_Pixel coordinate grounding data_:
----------
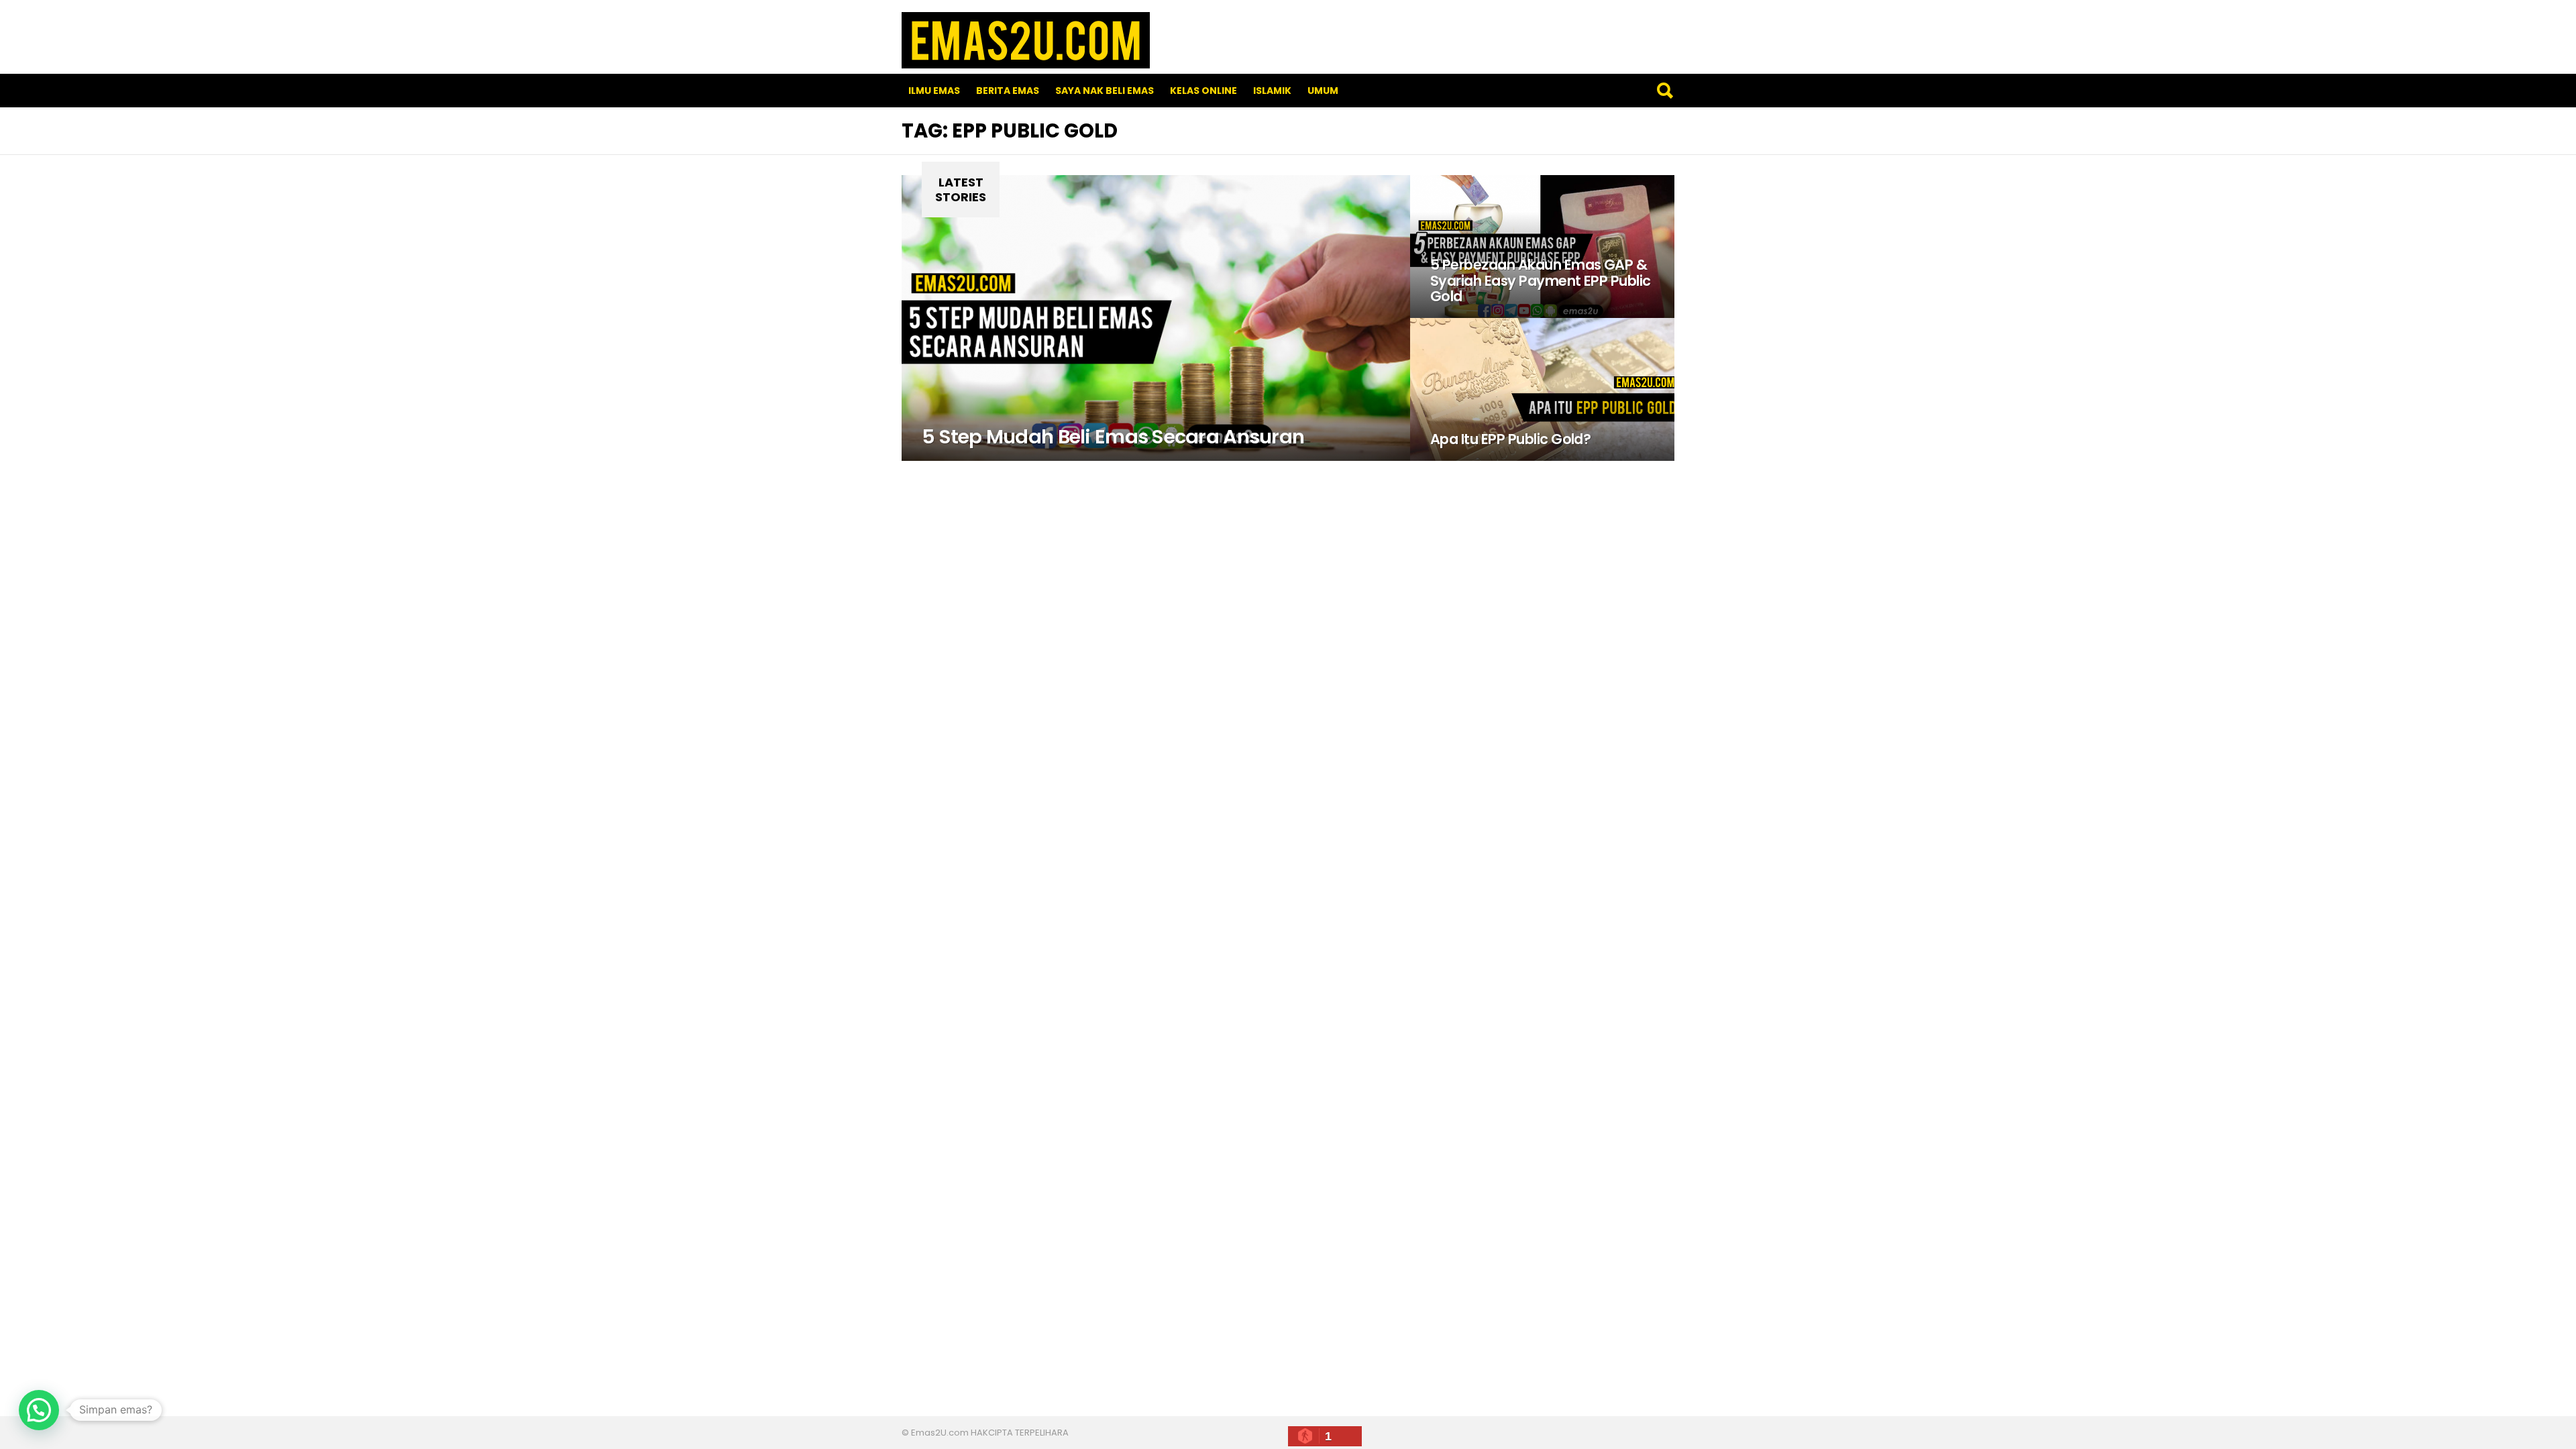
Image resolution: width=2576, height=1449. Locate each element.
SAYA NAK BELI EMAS (1104, 90)
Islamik (1272, 90)
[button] (39, 1410)
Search (1664, 90)
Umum (1322, 90)
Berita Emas (1007, 90)
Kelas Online (1203, 90)
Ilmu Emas (934, 90)
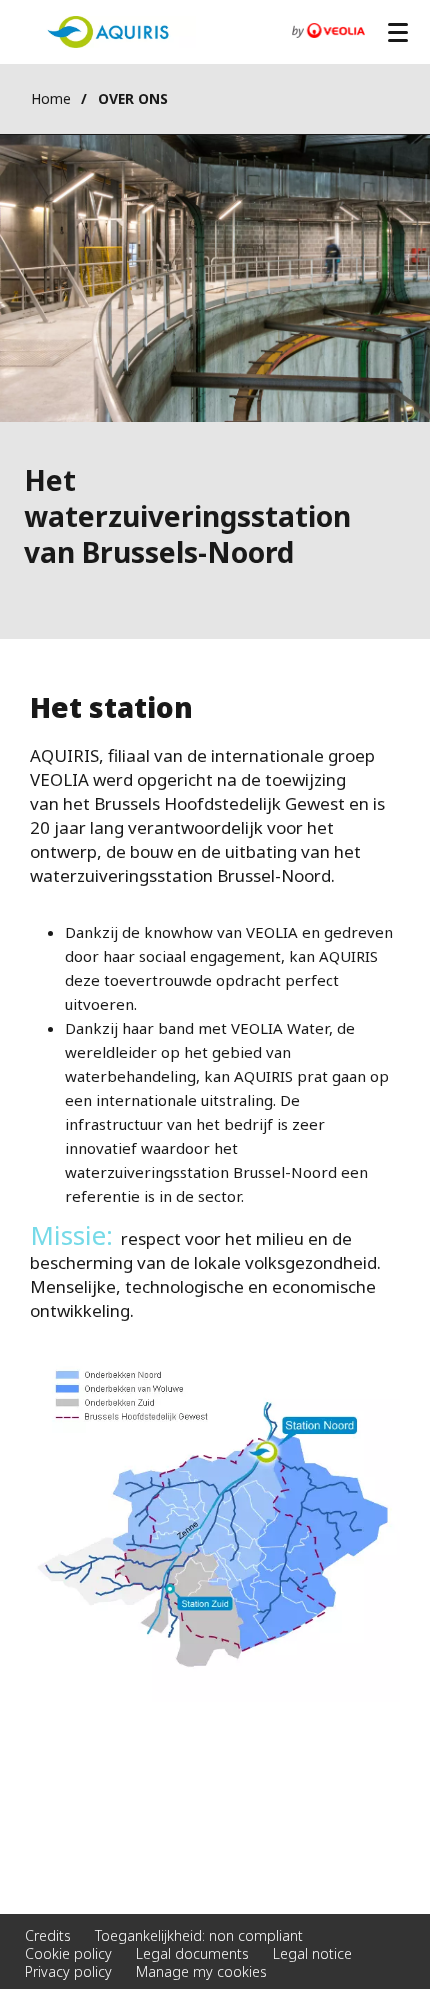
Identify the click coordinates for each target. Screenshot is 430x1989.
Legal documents (192, 1953)
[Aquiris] (108, 32)
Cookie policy (68, 1953)
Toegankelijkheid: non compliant (199, 1935)
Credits (48, 1935)
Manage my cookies (201, 1971)
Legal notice (312, 1953)
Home (51, 98)
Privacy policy (68, 1971)
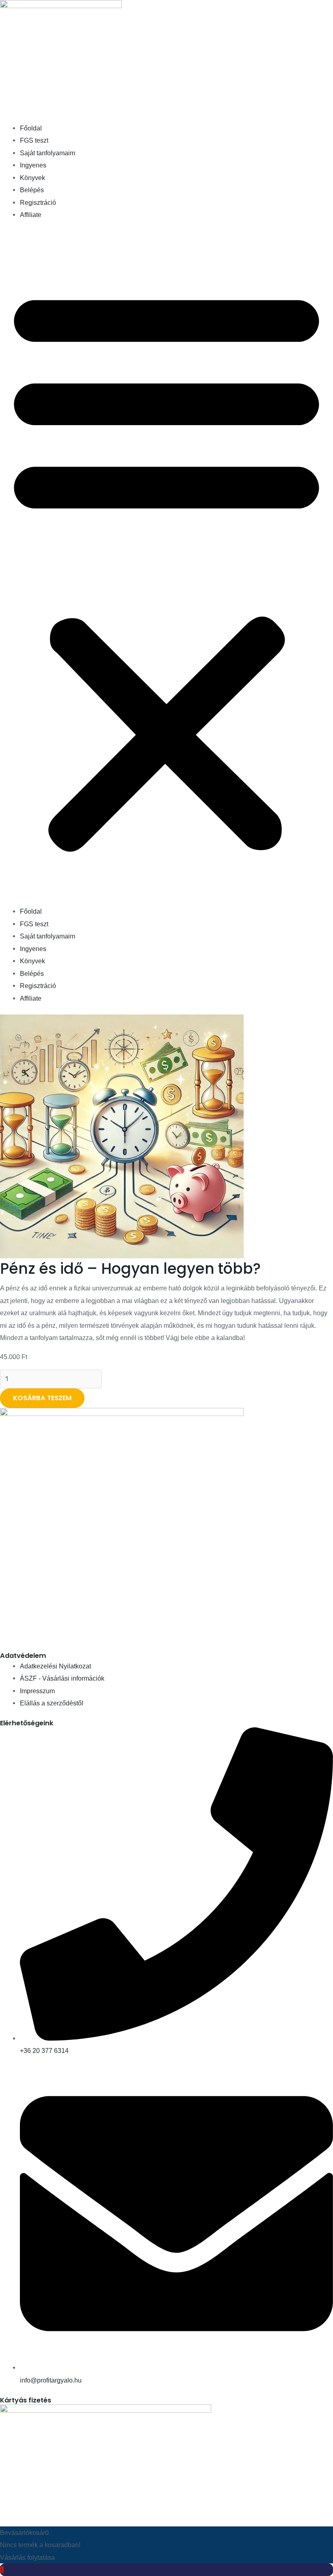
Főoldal (31, 128)
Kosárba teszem (42, 1398)
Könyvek (32, 177)
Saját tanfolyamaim (47, 152)
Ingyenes (33, 165)
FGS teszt (34, 140)
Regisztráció (38, 202)
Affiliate (30, 214)
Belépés (32, 189)
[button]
----------
_WHAT TO WORK ON_: Please print exactly the lines of the entries above, beginning with the line that contains "Könyvek (32, 177)" and ending with the last line.

_EXPECTED ANSWER_:
Könyvek (32, 177)
Saját tanfolyamaim (47, 152)
Ingyenes (33, 165)
FGS teszt (34, 140)
Regisztráció (38, 202)
Affiliate (30, 214)
Belépés (32, 189)
[button]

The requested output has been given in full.